• **Activity**: Please name the lab in which RNA extraction of the samples was done, according to the passage on testing infection samples.

• **Passage provided**:
Strategy for Testing Infection Samples

Nasal and/or pharyngeal swab samples collected from each suspected COVID-19 case were sent to the laboratory for confirmation via reverse transcription polymerase chain reaction (RT-PCR). RNA extraction of the samples (P3 lab) and RT-PCR amplification (P2 lab) used the Shuoshi Biotechnology (Jiangsu, China) 2019-nCOV detection kit. The RT-PCR assays targeting the open reading frame 1ab (ORF1ab) and nucleocapsid (N) genes of SARS-CoV-2. The procedures of the experiment were performed, and the results were interpreted according to the manufacturer's instructions. Briefly, the cycle threshold value was ≤ 37, and positive results required both ORF1ab and N gene results to be positive or for any single target positive repeat test to remain positive. Briefly, a confirmed case corresponds to a person who has a positive result of SARS-CoV-2 from a RT-PCR test, tested specimen including throat swab, nose swab, or saliva et al. (12, 15).

• **Given entries**:
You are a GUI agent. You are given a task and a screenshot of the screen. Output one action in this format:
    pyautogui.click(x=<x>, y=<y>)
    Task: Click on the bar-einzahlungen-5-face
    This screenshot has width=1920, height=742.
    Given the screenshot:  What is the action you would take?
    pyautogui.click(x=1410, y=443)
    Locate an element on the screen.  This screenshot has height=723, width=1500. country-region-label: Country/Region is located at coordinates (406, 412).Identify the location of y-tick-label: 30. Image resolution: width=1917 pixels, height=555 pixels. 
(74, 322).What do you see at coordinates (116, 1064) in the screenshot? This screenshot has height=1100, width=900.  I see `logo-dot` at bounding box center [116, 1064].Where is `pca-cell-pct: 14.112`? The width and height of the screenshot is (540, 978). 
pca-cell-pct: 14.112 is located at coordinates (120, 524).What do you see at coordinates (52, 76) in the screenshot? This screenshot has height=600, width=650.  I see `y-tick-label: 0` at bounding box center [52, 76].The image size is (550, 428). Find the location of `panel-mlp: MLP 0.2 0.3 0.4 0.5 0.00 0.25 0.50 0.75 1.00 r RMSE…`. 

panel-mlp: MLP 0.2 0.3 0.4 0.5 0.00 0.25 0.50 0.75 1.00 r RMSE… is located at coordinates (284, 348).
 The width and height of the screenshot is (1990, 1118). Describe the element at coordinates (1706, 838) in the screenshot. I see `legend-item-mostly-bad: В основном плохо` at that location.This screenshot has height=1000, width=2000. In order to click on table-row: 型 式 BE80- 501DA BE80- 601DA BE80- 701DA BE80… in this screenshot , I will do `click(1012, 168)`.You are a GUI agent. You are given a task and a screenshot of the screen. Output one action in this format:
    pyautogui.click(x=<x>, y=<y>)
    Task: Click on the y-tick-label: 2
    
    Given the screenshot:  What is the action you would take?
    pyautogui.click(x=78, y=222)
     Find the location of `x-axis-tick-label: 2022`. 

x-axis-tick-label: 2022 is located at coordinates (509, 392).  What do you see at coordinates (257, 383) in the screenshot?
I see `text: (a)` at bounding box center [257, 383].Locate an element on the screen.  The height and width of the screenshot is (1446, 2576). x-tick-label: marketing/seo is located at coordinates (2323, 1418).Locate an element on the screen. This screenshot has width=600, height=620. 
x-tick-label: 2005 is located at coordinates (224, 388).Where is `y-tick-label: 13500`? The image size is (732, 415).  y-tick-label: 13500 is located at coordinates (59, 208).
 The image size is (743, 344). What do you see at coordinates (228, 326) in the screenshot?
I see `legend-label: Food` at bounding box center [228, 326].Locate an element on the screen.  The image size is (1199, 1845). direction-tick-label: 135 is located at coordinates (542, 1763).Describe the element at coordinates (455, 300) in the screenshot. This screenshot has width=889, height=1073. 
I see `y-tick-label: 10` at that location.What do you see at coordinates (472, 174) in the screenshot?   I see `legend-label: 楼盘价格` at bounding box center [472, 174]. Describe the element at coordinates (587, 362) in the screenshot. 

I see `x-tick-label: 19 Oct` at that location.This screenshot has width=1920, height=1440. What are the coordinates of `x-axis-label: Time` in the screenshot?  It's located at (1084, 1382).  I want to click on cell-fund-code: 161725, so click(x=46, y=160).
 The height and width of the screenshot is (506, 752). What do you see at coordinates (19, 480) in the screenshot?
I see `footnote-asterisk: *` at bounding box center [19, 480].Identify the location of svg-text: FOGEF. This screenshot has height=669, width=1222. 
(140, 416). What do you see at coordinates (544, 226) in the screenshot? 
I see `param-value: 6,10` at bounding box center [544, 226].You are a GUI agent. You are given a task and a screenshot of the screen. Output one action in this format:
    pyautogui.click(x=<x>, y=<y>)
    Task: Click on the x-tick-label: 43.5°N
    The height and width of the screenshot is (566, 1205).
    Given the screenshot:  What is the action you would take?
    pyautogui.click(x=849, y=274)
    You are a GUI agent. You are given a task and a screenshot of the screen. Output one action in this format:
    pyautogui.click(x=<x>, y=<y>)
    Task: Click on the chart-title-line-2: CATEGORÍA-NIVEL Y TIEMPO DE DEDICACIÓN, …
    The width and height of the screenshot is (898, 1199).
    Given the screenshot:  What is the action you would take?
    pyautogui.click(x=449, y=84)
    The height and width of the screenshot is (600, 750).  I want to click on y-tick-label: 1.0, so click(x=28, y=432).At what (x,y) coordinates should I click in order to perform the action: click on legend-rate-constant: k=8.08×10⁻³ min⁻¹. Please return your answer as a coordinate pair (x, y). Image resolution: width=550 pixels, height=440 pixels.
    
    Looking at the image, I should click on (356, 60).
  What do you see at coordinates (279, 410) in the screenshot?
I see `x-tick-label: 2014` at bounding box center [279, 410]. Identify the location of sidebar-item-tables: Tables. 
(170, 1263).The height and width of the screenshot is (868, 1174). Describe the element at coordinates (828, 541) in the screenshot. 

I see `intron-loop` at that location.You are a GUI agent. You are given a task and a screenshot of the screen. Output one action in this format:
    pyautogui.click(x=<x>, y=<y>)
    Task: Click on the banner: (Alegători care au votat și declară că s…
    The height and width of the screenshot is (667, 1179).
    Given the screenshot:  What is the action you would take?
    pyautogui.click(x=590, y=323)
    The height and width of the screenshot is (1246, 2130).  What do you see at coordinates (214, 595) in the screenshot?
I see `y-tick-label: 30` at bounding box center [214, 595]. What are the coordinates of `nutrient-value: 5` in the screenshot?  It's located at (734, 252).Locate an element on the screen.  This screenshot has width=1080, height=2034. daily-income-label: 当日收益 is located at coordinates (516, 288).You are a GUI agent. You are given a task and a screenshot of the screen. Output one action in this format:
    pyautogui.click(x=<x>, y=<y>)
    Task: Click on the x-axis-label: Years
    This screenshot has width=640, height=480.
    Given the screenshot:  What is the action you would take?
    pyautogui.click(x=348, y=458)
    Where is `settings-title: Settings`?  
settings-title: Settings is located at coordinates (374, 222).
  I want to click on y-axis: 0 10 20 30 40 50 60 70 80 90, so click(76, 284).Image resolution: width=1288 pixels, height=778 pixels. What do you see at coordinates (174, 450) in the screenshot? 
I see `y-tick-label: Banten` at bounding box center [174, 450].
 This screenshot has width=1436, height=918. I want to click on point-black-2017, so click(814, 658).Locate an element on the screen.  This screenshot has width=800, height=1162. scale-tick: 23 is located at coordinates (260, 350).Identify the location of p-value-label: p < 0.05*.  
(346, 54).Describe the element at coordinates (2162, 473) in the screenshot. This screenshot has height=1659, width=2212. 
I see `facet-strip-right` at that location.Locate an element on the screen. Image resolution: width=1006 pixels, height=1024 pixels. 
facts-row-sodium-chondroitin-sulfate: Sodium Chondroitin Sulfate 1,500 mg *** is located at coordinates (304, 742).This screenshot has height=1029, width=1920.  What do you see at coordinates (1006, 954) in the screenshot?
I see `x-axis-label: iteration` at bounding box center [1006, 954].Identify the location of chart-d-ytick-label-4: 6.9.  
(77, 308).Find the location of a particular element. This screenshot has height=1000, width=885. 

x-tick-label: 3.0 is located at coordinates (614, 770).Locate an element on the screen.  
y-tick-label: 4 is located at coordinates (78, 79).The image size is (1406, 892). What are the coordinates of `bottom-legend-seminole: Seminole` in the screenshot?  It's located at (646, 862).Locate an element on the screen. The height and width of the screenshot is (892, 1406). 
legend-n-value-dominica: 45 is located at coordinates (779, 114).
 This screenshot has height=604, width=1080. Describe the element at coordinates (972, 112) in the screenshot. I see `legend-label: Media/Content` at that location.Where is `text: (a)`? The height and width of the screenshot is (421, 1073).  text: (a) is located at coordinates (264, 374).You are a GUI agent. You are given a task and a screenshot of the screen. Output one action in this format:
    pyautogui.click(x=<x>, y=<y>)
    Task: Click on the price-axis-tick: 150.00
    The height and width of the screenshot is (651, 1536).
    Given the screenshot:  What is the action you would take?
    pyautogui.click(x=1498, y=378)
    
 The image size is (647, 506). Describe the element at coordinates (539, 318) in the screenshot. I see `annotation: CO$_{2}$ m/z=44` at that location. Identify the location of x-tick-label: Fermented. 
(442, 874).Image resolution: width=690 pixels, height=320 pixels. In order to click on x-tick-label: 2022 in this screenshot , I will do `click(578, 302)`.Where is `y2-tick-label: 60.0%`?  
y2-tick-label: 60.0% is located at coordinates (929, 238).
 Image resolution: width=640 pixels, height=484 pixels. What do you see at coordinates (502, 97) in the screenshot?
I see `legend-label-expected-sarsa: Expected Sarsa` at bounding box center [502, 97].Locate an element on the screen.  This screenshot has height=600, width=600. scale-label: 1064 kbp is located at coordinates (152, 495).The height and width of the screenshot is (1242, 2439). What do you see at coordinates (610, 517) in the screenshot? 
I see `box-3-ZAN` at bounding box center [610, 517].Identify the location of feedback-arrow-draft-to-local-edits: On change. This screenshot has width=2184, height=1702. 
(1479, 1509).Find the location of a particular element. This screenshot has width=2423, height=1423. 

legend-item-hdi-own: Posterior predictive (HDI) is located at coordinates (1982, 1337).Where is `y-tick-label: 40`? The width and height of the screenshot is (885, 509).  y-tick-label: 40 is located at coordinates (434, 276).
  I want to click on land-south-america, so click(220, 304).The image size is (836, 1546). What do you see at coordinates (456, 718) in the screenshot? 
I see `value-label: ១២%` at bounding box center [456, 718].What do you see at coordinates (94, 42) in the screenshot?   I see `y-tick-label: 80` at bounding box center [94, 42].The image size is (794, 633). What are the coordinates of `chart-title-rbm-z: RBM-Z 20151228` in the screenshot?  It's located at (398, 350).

• **Your response**: The P3 lab.